- **Stated exercise**:
Retype the passage from the blog posts below, starting at "Is a very powerful" and ending at "Play them off, pleeze!".

- **Selected text**:
------------

It must be true

August 31, 2009

Of course the camera never lies…

I believe everything I read and see in the papers too….

…from Louis Vuitton, a fashion company!?

The story of three American astronauts talk about their adventures in space. Check out the multiple camera view. Listen to the very well written questions and see the interesting stories they elicit.

LouisVuitton

Moments

August 23, 2009

I like to think that all great photos have both great light and great moments. But what IS a moment? Here’ s a wonderful short film about that idea from director/editor Will Hoffman shot by Julius Metoyer III. Super sweet!!!

Imagination

August 15, 2009

Is a very powerful thing in the hands of Muzorama.

The Cove

August 6, 2009

Louis Psihoyos and I were photographer’s together at Fortune Magazine and also National Geographic Magazine. He’d gone quiet for a time but now I see what he’s been up to: The Cove.I call it a brilliant documentary; a friend called it an advocacy movie with a sense of humor. Make a difference and go see it. The trailer here is brilliant too.

Play them off, pleeze!

------------

- **Data section**:
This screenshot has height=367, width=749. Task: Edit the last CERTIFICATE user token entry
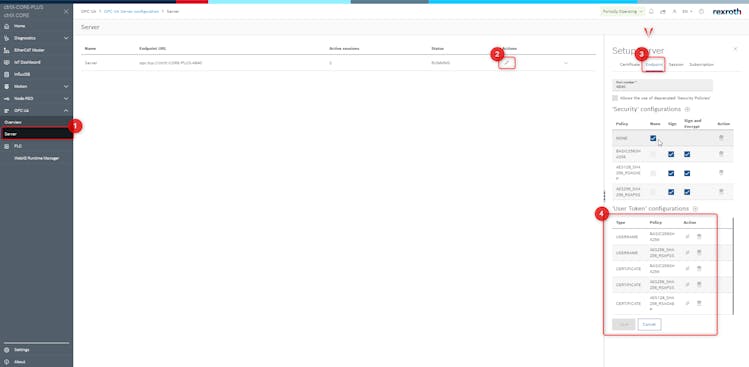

------------

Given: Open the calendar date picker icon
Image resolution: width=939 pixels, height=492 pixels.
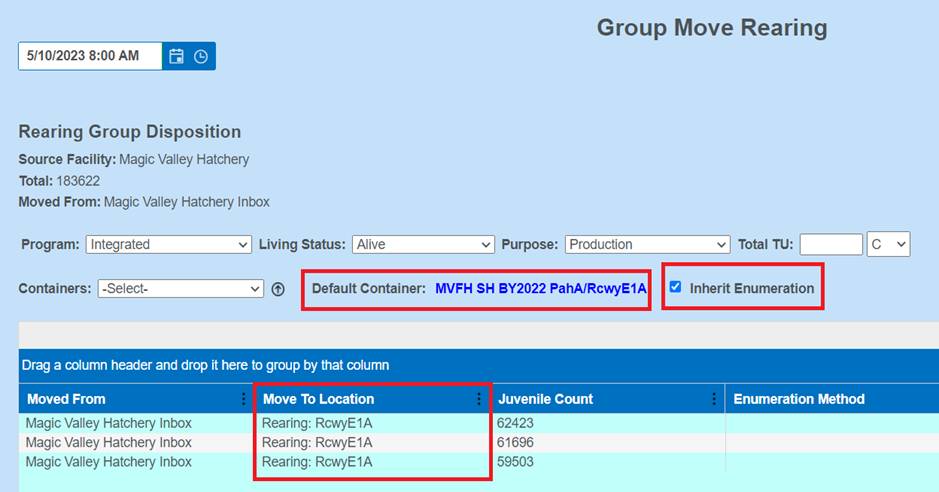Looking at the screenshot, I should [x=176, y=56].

------------

- **Finished answer**:
Is a very powerful thing in the hands of Muzorama.

The Cove

August 6, 2009

Louis Psihoyos and I were photographer’s together at Fortune Magazine and also National Geographic Magazine. He’d gone quiet for a time but now I see what he’s been up to: The Cove.I call it a brilliant documentary; a friend called it an advocacy movie with a sense of humor. Make a difference and go see it. The trailer here is brilliant too.

Play them off, pleeze!